As on Oct. 30, 2017, the percentage of consenting member of CoC for approval of the resolution plan was 66.67 percent, the percentage of dissenting members of the CoC was 26.97 percent, and the percentage of the neutral members, who remained open until seeking principle approval from their respective sanction authorities was 6.36 percent.
Various resolution plans were submitted from time to time as per the advice and discussions by the financial creditors at various meetings of the CoC. In spite of which, no concrete resolution plan had emerged from the financial creditors. On the other hand, the resolution plan proposed under sustainable debt option did not intend any haircut on the principle debt to the banks.
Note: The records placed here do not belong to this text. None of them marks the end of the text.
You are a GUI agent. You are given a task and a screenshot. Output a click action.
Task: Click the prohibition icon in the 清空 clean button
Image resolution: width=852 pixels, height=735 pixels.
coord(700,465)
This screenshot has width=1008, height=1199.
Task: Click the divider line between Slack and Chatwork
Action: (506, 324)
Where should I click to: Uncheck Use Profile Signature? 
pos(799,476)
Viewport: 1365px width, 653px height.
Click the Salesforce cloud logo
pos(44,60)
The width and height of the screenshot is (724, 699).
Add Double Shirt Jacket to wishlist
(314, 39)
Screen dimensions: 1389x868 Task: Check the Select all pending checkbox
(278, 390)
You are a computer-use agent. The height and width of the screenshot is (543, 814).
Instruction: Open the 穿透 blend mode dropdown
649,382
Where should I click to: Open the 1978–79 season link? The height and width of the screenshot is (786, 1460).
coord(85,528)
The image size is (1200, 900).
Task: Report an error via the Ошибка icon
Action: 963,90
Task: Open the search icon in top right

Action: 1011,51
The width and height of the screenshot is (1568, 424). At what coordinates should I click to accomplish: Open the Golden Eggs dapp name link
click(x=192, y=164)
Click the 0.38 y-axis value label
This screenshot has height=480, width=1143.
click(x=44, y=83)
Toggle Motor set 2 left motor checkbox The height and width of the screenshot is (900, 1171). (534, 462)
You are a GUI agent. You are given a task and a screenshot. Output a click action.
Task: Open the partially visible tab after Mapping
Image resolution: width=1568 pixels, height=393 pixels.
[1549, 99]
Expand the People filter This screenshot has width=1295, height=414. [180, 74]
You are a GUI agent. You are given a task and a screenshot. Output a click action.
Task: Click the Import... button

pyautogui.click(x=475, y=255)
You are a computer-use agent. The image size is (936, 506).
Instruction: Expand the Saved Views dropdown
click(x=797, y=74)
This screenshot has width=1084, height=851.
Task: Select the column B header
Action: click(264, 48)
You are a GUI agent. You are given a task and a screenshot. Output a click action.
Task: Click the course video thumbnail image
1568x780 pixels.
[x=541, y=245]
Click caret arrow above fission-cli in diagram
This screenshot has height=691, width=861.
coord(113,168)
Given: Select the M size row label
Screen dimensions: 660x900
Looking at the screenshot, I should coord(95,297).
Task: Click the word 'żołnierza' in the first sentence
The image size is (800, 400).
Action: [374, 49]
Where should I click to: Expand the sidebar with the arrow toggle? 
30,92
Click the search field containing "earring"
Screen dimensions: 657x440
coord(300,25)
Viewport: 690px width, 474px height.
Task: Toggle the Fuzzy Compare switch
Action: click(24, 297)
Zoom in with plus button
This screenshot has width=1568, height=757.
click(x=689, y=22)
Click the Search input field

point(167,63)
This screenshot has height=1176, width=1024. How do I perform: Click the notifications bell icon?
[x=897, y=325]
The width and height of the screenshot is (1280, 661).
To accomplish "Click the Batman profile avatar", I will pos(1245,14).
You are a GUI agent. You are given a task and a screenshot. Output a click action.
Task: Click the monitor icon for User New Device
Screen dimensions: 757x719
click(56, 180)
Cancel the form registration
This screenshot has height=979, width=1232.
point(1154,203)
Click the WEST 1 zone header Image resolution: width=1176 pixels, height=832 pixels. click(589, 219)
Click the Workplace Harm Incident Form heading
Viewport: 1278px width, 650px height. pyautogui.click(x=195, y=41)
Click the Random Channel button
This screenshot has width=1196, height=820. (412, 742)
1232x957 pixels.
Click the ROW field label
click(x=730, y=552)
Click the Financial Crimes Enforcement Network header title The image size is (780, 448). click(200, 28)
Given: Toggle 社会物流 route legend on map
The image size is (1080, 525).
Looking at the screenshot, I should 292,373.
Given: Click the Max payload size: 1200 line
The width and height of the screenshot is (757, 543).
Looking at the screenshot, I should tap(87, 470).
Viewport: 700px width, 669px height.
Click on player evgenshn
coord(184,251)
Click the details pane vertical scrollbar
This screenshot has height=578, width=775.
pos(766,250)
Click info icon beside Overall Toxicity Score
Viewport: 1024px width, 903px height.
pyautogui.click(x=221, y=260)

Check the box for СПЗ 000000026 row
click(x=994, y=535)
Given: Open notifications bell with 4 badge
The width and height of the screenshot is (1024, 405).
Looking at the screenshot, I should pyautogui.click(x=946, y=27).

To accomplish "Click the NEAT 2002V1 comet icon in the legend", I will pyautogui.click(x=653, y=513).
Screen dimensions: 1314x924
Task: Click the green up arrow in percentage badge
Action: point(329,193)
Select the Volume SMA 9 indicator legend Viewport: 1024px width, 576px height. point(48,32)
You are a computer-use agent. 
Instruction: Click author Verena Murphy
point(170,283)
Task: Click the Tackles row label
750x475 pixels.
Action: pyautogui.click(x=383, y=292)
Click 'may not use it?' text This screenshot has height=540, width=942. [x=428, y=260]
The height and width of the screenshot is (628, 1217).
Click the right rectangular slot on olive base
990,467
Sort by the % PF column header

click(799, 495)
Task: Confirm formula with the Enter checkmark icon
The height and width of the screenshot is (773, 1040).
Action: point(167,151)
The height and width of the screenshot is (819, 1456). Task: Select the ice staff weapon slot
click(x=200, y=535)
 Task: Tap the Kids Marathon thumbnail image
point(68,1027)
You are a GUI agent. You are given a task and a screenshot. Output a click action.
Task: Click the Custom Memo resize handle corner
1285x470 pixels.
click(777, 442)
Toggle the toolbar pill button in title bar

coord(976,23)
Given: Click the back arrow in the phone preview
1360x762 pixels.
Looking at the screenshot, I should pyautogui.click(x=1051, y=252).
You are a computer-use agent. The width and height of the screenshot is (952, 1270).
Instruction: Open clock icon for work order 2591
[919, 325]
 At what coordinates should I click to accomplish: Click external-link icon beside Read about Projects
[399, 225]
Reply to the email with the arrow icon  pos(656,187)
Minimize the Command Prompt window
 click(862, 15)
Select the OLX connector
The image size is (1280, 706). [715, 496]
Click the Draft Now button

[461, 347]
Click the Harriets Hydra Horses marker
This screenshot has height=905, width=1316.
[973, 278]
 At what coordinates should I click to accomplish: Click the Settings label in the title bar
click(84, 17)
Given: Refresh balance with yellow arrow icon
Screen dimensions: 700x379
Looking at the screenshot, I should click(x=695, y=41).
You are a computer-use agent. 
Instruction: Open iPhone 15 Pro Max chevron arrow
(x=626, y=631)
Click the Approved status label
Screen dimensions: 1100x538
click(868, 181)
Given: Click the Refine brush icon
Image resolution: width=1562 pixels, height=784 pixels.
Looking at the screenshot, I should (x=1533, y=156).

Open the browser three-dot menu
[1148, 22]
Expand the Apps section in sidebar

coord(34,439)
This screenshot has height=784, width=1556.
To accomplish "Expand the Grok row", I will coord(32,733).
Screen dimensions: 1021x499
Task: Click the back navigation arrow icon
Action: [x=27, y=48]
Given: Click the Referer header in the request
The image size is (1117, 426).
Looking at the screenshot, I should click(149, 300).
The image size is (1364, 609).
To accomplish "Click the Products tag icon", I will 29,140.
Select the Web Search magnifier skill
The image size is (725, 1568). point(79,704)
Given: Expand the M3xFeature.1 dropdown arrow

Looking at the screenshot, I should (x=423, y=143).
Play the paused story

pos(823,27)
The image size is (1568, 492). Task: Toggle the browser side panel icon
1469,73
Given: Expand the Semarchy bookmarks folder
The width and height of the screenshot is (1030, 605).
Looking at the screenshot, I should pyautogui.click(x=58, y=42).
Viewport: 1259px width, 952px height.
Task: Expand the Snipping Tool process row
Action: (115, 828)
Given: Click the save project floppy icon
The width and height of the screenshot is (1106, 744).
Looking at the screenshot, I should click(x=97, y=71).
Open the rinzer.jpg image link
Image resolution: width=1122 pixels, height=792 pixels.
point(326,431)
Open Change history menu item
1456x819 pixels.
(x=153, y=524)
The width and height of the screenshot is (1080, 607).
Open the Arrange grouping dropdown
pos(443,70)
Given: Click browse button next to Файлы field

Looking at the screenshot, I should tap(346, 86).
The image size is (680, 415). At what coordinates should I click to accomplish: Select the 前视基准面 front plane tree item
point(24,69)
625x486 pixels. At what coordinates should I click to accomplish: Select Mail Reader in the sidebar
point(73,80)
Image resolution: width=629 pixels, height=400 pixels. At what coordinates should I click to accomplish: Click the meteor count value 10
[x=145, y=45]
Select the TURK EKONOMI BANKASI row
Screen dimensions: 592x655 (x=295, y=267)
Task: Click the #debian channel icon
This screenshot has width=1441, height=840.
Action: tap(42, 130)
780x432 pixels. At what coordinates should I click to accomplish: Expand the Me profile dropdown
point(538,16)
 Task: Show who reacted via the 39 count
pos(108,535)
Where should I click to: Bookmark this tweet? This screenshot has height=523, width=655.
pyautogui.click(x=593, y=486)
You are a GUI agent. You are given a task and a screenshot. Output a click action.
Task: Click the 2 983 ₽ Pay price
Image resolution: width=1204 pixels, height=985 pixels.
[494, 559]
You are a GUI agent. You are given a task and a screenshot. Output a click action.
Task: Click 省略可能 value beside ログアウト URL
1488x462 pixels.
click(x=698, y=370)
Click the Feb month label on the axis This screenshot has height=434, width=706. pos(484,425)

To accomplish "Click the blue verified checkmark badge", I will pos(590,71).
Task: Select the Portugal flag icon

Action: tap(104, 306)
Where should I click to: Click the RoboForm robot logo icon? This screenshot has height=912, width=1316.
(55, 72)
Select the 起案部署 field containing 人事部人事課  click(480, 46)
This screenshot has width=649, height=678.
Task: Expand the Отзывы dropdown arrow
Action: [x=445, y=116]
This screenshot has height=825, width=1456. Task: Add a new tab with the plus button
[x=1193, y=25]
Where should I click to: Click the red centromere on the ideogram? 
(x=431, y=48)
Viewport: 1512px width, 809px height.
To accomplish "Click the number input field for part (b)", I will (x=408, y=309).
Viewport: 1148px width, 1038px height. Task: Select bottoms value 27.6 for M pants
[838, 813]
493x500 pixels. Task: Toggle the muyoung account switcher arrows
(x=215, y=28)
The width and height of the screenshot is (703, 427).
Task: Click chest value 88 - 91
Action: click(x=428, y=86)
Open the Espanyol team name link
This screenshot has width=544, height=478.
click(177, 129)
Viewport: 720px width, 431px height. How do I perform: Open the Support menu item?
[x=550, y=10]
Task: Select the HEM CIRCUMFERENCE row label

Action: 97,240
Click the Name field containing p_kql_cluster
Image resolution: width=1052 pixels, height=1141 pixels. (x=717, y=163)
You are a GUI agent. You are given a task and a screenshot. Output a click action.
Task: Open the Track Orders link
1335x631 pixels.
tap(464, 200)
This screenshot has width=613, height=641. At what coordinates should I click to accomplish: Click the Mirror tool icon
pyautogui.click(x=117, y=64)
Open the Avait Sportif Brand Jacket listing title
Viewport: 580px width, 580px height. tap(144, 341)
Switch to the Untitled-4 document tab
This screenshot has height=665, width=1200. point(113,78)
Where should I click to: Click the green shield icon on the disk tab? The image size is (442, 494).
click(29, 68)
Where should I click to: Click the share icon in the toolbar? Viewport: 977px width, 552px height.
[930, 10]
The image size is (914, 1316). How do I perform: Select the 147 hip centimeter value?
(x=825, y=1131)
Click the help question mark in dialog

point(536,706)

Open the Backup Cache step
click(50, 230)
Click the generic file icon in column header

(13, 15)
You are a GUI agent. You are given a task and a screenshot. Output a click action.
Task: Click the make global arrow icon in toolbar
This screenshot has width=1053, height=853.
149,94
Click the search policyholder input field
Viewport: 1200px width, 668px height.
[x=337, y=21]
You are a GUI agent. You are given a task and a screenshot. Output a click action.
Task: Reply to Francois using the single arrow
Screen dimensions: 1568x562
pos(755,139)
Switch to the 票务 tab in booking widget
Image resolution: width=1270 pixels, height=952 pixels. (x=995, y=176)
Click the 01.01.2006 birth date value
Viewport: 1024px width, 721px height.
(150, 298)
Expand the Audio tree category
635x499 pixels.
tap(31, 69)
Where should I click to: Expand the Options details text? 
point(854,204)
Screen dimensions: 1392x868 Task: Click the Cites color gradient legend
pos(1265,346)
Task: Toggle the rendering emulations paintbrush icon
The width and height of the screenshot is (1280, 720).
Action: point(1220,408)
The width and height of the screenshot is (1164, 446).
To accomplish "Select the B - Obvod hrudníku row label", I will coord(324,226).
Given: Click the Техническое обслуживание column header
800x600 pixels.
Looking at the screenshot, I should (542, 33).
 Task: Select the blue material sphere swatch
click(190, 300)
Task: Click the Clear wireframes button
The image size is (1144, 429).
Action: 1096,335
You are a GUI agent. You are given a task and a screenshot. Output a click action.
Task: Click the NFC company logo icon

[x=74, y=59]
In the light of the same, the resolution professional submitted that he had followed all the extant provisions of the Code in respect of the resolution process in question and therefore, the resolution plan was in accordance with law and that it may be approved by the Hyderabad NCLT.
Findings Of The Hyderabad NCLT
The Hyderabad NCLT observed that the main preamble of the Code is the resolution of a corporate debtor rather than the liquidation, and that in the instant case, the stringent stand of the three dissenting members of the CoC clearly showed that they did not exhibit positive approach in revival of the corporate debtor and were mostly interested in the liquidation of the corporate debtor.
It was further observed that the salient features of the Code are resolution of corporates in a time bound manner, maximisation of value of assets, to promote entrepreneurship, availability of credit, balance of interest of stakeholders, etc. and when the decisions are taken in a time bound manner, there is a greater chance that the corporate debtor can be saved as a going concern and the productive resources of such corporate debtor, including the labour and capital, can be put to best use.
Upon analysing the provisions of the Code, the Hyderabad NCLT further observed that Section 30(4) states that the committee of creditors may approve the resolution plan by a vote of not less than 75 percent of voting shares of the financial creditors and, Section 31 of the Code states that “if the adjudicating authority is satisfied”. Therefore, the Hyderabad NCLT took a considered view that even though the committee of creditors may approve a resolution plan with not less than 75 percent of the voting share, a discretion is given to the NCLT to approve the resolution plan.
Therefore, the Hyderabad NCLT further observed that a paramount duty is cast upon the adjudicating authority, while approving a resolution plan to exercise judicious mind in facts and circumstances to specific case, to consider the spirit of the Code and to grant due consideration for the socioeconomic benefit/cause, etc., and therefore, the prescribed percentage of 75 percent need not be strictly interpreted.
In the light of the factual matrix of the case, the Hyderabad NCLT on being satisfied that the resolution professional had followed all the extant provisions of the Code in respect of the resolution process and that the resolution plan contained all mandatory clauses, held that there were no grounds for rejection of the resolution plan, and accepted the same even though it was not approved by 75 percent of the prescribed majority of the members of the CoC.
Interestingly, before parting with the order, the Hyderabad NCLT expressed its views for appropriate guidelines/instructions in insolvency process that the three dissenting banks, namely, the Indian Overseas Bank, Central Bank of India and Bank of Maharashtra, in resolving the bad loans or non-performing assets deserved to be carefully scrutinised by the banking sector regulator. Therefore it further directed the registry to forward a copy of the said order to the Governor of Reserve Bank of India, Mumbai.